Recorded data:

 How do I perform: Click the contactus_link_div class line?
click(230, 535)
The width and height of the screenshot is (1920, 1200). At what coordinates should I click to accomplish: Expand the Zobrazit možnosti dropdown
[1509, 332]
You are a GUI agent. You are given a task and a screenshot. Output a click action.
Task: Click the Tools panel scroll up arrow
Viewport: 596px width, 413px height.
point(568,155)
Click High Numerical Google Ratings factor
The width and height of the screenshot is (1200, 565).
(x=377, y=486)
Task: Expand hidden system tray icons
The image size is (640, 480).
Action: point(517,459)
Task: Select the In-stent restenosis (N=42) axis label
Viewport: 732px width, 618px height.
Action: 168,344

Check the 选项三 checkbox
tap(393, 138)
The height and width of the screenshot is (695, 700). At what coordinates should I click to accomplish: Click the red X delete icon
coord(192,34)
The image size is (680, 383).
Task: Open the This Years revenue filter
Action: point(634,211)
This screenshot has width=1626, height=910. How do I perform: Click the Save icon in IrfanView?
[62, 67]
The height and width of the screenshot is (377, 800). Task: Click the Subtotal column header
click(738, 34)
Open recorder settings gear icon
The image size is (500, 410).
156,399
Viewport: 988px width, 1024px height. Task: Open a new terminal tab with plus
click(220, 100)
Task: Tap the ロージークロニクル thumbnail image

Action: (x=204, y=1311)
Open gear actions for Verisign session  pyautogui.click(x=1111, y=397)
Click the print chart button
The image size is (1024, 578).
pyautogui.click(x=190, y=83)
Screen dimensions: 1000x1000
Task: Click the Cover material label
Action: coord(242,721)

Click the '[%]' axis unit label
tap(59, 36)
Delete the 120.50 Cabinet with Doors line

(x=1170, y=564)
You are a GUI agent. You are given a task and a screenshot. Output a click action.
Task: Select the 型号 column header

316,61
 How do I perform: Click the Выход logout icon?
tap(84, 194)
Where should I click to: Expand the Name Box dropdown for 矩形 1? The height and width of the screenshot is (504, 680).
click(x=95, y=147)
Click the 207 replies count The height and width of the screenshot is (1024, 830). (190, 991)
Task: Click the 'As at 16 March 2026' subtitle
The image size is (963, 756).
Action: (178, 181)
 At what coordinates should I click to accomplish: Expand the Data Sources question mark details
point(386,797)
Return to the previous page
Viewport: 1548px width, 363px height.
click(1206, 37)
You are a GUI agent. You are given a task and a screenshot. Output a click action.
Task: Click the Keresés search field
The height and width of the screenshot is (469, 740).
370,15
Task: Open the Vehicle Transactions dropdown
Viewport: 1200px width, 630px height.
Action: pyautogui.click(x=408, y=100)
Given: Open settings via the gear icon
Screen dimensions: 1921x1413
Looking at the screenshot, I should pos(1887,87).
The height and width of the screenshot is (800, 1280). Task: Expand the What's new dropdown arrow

### Work to complete
Copy the data word for word, starting at the first line and ending at the line that contains "tap(393, 138)", both included.

### Solution to this exercise
 How do I perform: Click the contactus_link_div class line?
click(230, 535)
The width and height of the screenshot is (1920, 1200). At what coordinates should I click to accomplish: Expand the Zobrazit možnosti dropdown
[1509, 332]
You are a GUI agent. You are given a task and a screenshot. Output a click action.
Task: Click the Tools panel scroll up arrow
Viewport: 596px width, 413px height.
point(568,155)
Click High Numerical Google Ratings factor
The width and height of the screenshot is (1200, 565).
(x=377, y=486)
Task: Expand hidden system tray icons
The image size is (640, 480).
Action: point(517,459)
Task: Select the In-stent restenosis (N=42) axis label
Viewport: 732px width, 618px height.
Action: 168,344

Check the 选项三 checkbox
tap(393, 138)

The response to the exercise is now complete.